Even before I went to check out the event, I had a flash of resentment towards it, akin to the anguished feeling of not being invited to a classmate’s party in grade school. Why didn’t I know a planned "community" event was going on across the street from my own house? Who is organizing such things and not telling the neighbors? 

This feeling turned closer to anger when I opened my front door and found a stranger’s bicycle locked to my elevated(!) front porch, and my neighbor distraught at the possibility she might not be able to park directly in front of her home if she went out again. Far from lazy, this is actually a serious concern given her caretaking responsibility for her disabled mother-in-law (which necessitates quick and easy access to a vehicle in the event of a medical issue), as well as the very real threat of violent crime, particularly against women, in our city. 

When I went to see what was happening, I found that it was an art and food market coinciding with the monthly St. Claude Avenue “walk” amongst and through the neighborhood’s art galleries. Though the market was festive and interesting, I felt a little strange attending a party on my block that I didn’t feel invited to, or even informed about. 

It wasn’t so much that I felt awkward or unusual navigating the space of the market; it was more that I experienced it as an imposition on my neighborhood. This was especially weird because the majority of the market vendors and attendeees were young white scruffy people, just like me. As the presumed intended audience demographic, I was perturbed that I did not know who the organizers were, they didn’t seem to care to know me or even tell me the event was happening on my block, and so the whole thing felt forced. 

While I should have been happy that a normally desolate corner of my street was inhabited by brightly lit creative enterprise, I felt like a bunch of people just came, had their party, and left, with no thought as to their physical or psychological impact. 

This impact was echoed in my neighbor's concerns about parking, my feelings of invasion when I saw that bike on my porch (and there was even valet bicycle parking at the market!), the overall sense of disorder brought by the vendors' cars parked in all kinds of directions on my one-way street, and the slipshod approach to neighborhood ingratiation. It seemed that the people behind the event expected that such a thing would be embraced and celebrated by the "community," but they didn't even check in with their next-door neighbors about it, some of whom are artists and craftspeople themselves and might have wanted to participate in the market as vendors.

* **DATA UNDER STUDY**
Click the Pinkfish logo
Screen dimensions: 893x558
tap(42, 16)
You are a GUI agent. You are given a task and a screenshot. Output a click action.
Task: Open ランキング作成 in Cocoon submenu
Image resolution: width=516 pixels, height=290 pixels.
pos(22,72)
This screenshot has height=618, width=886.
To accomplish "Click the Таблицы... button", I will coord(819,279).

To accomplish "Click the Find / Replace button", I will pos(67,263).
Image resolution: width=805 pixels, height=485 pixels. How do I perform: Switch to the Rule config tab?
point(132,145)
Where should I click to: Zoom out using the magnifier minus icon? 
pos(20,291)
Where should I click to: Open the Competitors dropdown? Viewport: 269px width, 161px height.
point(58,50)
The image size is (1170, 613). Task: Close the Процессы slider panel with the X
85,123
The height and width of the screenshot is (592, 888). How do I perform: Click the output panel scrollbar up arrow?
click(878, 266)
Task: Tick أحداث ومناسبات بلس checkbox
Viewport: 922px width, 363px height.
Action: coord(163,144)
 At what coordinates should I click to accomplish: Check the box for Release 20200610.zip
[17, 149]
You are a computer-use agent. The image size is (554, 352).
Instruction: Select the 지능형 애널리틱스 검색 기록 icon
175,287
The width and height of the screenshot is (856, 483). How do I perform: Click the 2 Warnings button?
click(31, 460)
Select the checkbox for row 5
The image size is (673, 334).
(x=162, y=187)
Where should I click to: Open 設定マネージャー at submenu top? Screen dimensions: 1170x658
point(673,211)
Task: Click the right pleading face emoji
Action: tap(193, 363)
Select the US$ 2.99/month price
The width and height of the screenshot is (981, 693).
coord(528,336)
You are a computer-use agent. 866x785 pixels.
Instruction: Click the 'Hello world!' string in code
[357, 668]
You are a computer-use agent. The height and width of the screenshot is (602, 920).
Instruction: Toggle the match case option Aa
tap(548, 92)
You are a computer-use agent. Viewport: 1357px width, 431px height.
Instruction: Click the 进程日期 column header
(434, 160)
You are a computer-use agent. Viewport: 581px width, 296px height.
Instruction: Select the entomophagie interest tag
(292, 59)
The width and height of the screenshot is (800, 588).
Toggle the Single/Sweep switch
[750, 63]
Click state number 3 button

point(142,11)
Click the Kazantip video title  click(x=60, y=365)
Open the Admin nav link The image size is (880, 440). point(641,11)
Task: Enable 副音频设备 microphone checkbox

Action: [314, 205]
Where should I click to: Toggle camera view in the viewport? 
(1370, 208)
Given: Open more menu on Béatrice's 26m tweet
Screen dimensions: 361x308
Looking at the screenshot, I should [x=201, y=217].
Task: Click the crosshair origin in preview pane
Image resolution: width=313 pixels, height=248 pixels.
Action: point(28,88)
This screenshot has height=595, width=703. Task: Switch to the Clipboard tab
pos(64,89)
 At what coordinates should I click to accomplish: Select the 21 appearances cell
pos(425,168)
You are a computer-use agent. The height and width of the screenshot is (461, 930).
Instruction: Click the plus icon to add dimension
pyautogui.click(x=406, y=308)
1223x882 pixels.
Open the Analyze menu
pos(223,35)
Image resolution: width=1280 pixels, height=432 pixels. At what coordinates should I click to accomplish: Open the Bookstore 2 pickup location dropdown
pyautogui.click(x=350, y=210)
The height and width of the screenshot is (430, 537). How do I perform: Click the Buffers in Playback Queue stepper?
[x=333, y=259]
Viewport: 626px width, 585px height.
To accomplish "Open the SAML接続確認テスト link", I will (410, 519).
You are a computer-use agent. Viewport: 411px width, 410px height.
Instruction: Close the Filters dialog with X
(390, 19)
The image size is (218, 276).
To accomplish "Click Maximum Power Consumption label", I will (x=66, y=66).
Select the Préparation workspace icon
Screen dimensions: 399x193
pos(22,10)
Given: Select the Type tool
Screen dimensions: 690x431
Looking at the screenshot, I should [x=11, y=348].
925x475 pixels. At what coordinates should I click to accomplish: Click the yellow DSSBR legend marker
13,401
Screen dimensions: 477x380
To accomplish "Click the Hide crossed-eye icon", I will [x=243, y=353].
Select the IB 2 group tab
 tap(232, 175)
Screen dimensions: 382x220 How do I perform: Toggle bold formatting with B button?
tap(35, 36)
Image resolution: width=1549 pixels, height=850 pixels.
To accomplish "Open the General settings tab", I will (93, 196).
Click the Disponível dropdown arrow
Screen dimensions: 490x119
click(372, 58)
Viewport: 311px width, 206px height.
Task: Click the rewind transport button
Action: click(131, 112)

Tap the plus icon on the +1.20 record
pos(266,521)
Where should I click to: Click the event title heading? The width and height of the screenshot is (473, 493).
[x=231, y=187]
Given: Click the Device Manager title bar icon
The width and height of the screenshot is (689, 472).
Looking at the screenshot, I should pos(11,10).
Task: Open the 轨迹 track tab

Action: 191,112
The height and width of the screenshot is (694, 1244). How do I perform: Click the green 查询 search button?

* **INSTRUCTIONS FOR THE TASK**
Answer these questions from the passage on the neighborhood market.
1. What was locked to the elevated front porch?
2. What monthly event did the art and food market coincide with?
3. What kind of street were the vendors' cars parked on in all kinds of directions?
The lines have nothing to do with the passage on the neighborhood market.

* **SOLUTION**
1. A stranger's bicycle.
2. The monthly St. Claude Avenue "walk" amongst and through the neighborhood's art galleries.
3. A one-way street.